- What to produce -
Set down exactly, from the records below, the line with "Task: Expand the Surface Tension section" through the line with "This screenshot has width=719, height=495.", and nothing else.

── Information given ──

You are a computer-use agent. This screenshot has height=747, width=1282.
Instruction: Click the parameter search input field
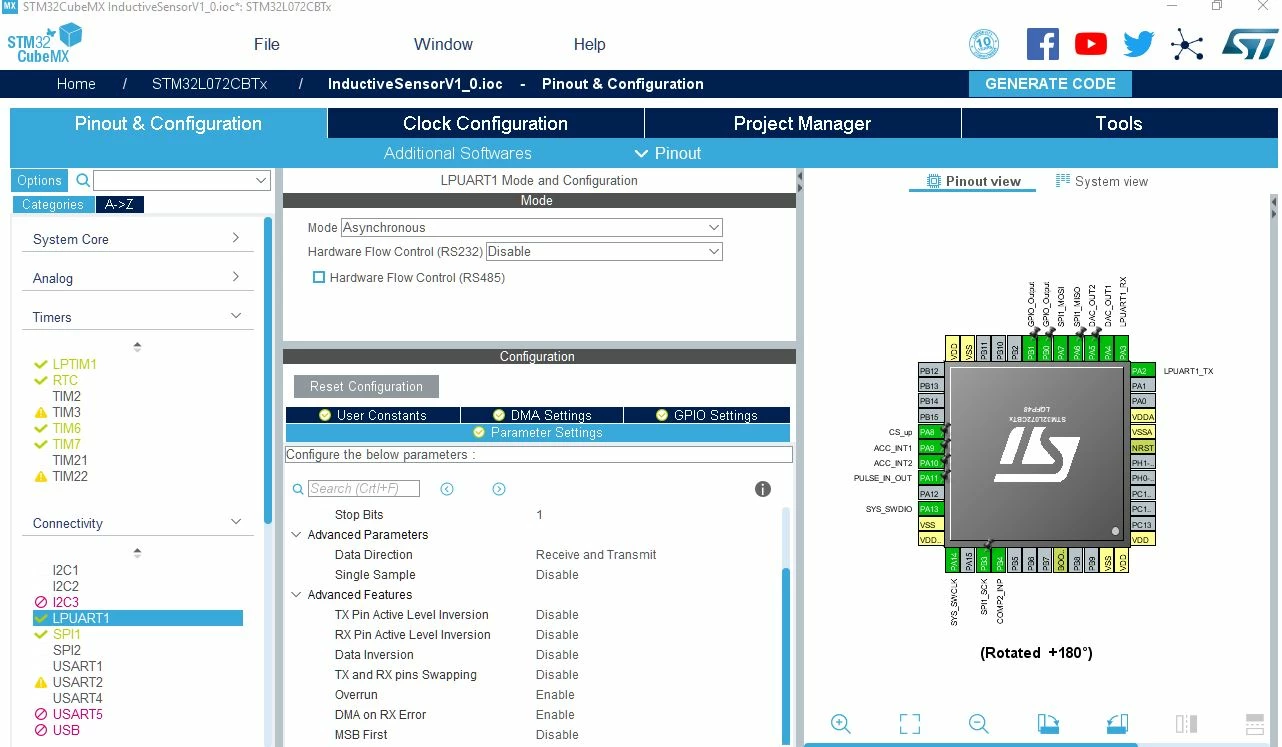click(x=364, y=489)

───
── Information given ──

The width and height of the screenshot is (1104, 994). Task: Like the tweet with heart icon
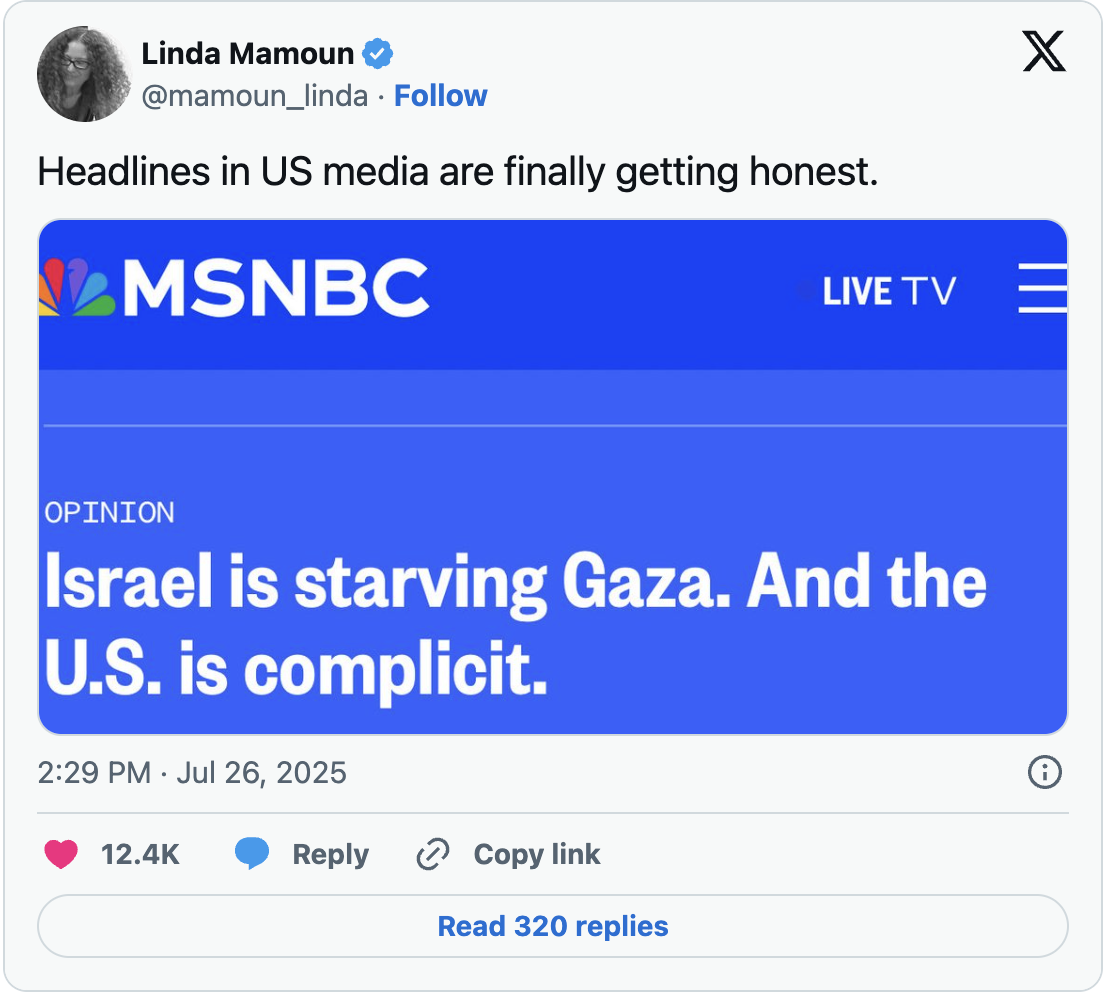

───
── Information given ──

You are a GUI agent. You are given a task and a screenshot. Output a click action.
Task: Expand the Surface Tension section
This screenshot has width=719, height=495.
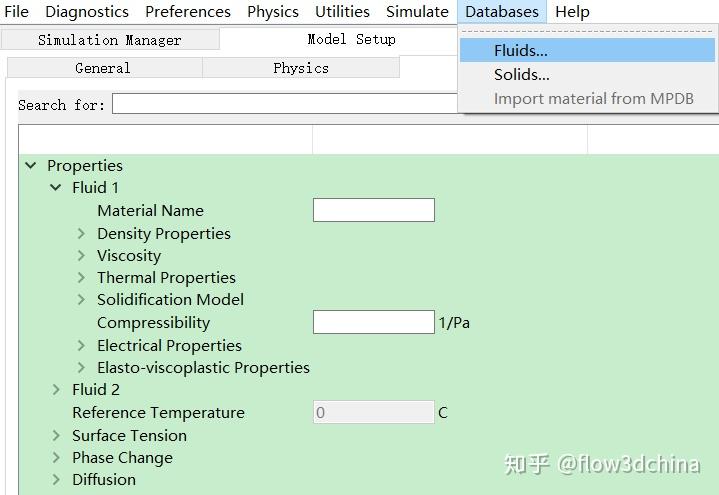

───

- Written solution -
Task: Expand the Surface Tension section
This screenshot has width=719, height=495.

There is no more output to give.